Some data collected upon Marko's request:
ok, delete-marked record, no PK. `p/x *rec@6+6+7+4+4+4+4`
I hope I got the correct amount (curiously, all fields look fixed-length)
strange: `rec` is `0x7f`. it should be the MSB of `DB_TRX_ID` and rather small
there is nothing close to 0x4146 (big-endian format) in the record. it looks totally corrupted to me
what about the other thread? or were there 2 threads asserting?
also, `dump binary memory /tmp/page.bin $page $page+srv_page_size` where `$page` is `rec&(srv_page_size-1)`
so that I can check the page dump. also, I'd like to know the `rec` in that case
adaptive hash index corruption? just guessing.

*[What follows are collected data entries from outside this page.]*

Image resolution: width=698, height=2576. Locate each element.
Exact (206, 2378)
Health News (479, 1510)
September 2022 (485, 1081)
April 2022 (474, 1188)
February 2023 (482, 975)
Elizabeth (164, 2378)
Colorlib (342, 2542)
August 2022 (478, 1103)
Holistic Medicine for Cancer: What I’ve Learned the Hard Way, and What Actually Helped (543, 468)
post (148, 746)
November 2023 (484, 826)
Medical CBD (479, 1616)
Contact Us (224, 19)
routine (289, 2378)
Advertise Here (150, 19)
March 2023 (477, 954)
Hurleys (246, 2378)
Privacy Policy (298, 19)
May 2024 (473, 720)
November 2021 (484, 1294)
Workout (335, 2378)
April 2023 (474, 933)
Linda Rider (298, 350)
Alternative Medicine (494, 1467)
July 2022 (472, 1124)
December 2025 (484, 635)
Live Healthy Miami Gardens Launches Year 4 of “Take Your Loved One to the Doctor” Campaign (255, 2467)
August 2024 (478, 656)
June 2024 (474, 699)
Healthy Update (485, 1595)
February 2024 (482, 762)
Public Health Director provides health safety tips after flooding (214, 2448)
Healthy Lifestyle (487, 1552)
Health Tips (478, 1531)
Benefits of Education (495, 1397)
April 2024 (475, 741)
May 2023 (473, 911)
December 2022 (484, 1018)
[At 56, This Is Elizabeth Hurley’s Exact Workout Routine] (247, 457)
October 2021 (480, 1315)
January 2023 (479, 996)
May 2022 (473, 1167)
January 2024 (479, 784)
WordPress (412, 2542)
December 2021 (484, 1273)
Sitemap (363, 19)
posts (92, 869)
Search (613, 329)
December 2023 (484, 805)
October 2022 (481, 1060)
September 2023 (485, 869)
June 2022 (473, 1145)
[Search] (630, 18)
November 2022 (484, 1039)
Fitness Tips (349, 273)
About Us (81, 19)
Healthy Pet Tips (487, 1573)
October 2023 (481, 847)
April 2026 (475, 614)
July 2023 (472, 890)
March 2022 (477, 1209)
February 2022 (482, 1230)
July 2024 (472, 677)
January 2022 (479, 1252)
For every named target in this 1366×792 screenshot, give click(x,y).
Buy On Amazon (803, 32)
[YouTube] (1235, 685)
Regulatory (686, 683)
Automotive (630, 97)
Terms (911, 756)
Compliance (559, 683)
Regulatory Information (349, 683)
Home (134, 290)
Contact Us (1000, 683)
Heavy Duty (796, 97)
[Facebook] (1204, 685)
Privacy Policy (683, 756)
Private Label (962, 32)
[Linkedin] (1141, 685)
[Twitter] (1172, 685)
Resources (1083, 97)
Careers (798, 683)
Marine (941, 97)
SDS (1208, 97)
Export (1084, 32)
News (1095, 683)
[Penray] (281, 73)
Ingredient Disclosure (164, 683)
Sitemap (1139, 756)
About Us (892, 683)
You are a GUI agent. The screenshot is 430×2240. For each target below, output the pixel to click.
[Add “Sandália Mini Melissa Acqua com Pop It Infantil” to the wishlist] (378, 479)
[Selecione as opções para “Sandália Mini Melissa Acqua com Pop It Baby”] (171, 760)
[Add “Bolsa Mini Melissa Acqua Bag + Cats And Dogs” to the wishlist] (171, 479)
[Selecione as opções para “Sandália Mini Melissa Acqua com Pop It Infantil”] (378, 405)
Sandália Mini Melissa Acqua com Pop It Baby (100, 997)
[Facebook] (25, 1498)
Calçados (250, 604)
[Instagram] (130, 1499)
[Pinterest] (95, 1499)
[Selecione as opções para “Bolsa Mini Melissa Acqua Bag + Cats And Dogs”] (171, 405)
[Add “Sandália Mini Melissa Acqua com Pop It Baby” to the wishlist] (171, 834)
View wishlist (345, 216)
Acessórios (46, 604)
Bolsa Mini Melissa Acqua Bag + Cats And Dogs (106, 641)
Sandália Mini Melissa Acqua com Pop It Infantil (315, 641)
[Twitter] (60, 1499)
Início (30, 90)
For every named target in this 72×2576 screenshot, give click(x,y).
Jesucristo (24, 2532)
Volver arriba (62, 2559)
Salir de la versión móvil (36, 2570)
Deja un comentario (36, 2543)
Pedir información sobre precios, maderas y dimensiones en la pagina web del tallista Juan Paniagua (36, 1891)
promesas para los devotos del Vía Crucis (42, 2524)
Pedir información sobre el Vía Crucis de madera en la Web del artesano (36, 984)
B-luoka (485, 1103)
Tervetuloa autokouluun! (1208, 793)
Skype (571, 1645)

it is total garbage. no "infimum" or "supremum", and large sections filled with 0x8f (TRASH). stray write into the InnoDB buffer pool from somewhere
use ASAN and ASAN_OPTIONS=abort_on_error=1,disable_coredump=0
no, it could be a legitimate page; there is something at the end of it
otoh, the page contents look like some SYS_ table page, and this thread is trying to read a normal user table
there even is some InnoDB SQL code within the page dump
the dump just looks like random unrelated garbage put together
oh yes, I forgot to check that it matches the `rec`
yes, it does match it
The more that I think of this, I think that the memory may never have been part of the buffer pool, but heap memory. Too bad I did not ask you to dump the buf_pool->chunks.
Yes, it must trivially be so: `rec_copy_prefix_to_dtuple()` is being executed on a buffer that btr_pcur_store_position() must have allocated. This could be related to the
MDEV-14837fix from yesterday. Or there could have been some corruption on the index page, causing btr_pcur_store_position() to copy garbage, and to somehow miss this corruption when copying. Or there was some rogue write that corrupted the copied record prefix in the malloc() heap.
One more contributing factor could be adaptive hash index corruption, which is very unlikely, since the query did not use any index lookup.
Luckily, the transaction ID was small (0x4146); I think it starts from around 0x500 and is incremented by 2 for each transaction.
sorry, `buf_pool_ptr.chunks`. there can be multiple; see `srv_buf_pool_instances`. so maybe, `p *buf_pool_ptr@srv_buf_pool_instances` would do the trick.
That said, in this particular case it is now obvious that the pointer was in a `malloc()` heap, not inside the InnoDB buffer pool. The only question is: how did we manage to get the record corrupted in the heap? I think that the most plausible explanation is that it was corrupted by something doing `malloc()` and then writing outside the bounds the allocated area, corrupting the record prefix in `pcur`. (The next plausible one is that there really was a page corruption, and we somehow magically managed to copy a corrupted record prefix to the `pcur` buffer.)